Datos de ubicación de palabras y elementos

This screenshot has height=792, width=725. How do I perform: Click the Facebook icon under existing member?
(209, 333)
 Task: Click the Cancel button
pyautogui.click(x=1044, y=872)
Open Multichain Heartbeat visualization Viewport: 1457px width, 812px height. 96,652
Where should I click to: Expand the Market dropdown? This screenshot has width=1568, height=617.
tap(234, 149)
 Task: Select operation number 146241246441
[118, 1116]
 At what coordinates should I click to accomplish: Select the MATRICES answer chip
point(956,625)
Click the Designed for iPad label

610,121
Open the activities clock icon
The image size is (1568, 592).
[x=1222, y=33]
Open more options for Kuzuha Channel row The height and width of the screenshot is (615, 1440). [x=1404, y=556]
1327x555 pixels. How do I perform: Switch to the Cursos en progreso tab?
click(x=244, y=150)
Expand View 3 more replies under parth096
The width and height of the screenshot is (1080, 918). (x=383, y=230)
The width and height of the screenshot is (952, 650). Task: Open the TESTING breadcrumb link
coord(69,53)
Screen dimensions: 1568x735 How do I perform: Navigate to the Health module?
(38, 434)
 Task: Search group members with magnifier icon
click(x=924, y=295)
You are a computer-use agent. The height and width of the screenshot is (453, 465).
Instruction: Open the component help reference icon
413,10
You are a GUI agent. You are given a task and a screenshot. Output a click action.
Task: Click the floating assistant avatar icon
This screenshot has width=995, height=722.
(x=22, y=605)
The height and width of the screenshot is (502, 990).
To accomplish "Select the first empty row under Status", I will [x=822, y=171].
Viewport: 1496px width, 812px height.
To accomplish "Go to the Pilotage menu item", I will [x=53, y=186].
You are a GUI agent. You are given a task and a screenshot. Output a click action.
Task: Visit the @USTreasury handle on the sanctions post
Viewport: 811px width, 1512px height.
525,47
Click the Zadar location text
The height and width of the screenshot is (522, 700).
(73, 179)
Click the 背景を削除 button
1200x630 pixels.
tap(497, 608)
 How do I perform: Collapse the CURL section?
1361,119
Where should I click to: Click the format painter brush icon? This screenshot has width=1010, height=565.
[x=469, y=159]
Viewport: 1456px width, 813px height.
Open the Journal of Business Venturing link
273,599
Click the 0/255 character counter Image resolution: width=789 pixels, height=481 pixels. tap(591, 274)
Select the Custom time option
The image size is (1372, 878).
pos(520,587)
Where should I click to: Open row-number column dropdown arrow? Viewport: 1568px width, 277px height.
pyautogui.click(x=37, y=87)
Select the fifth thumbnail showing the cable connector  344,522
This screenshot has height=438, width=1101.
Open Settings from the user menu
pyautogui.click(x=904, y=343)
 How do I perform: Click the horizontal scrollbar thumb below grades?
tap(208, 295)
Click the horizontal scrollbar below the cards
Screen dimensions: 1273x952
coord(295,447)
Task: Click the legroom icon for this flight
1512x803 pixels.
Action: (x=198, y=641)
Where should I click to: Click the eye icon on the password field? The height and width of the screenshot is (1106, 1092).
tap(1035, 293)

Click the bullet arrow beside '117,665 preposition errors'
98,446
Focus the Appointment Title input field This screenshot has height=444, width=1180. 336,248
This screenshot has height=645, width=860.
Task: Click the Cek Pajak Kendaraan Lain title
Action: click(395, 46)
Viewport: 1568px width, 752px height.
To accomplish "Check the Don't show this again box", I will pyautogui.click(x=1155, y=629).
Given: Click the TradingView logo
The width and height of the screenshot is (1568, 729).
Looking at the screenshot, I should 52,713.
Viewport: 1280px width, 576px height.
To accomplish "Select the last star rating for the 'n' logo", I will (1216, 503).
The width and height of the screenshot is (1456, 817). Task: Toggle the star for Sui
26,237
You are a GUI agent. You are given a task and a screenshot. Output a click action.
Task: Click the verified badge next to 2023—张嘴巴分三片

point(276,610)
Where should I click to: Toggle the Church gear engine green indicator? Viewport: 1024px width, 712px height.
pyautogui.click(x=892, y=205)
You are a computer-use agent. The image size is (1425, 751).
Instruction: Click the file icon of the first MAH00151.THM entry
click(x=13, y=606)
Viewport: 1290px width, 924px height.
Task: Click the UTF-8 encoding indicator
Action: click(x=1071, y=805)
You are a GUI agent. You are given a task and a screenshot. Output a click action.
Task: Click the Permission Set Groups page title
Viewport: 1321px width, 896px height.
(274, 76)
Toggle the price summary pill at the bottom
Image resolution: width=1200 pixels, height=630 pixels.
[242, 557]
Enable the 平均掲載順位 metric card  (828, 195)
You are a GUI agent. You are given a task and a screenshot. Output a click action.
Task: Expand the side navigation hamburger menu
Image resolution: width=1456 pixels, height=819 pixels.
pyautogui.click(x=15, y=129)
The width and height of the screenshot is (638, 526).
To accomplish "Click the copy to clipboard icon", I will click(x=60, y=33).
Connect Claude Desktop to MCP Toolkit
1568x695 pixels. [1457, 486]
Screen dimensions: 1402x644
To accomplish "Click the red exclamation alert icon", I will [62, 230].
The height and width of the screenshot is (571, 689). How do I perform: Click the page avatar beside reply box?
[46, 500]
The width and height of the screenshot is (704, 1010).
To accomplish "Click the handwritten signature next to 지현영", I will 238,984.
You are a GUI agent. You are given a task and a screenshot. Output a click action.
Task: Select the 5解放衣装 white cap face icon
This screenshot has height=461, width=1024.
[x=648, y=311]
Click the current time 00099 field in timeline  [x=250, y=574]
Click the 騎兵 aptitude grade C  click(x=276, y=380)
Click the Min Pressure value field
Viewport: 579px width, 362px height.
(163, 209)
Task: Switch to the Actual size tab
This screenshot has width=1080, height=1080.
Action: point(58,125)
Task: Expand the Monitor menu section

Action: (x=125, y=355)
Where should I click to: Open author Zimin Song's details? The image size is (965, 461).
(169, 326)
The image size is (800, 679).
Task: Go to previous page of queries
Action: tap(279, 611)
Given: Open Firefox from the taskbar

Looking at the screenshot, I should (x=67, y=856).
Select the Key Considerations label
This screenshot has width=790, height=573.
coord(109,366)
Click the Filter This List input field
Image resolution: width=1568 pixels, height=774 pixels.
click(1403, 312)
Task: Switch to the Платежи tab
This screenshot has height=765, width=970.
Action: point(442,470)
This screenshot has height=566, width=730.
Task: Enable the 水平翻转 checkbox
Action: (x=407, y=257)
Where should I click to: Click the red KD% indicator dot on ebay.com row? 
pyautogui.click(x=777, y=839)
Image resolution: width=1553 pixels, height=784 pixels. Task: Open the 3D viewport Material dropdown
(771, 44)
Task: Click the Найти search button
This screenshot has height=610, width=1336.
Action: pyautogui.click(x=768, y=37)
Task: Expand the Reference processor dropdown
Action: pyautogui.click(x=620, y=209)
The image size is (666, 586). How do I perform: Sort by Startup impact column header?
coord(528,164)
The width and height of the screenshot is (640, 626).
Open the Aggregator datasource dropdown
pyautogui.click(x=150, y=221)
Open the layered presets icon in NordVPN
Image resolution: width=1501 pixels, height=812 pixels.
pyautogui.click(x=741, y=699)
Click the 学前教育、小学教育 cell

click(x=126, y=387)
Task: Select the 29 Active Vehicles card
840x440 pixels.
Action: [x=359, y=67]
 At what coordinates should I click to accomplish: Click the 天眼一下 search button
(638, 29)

• ENUNCIADO DEL EJERCICIO: Enumera, copiándolas tal como aparecen, todas las líneas de los registros que contienen la cadena "computer".

• RESULTADO:
You are a computer-use agent. The height and width of the screenshot is (453, 465).
You are a computer-use agent. The image size is (1425, 751).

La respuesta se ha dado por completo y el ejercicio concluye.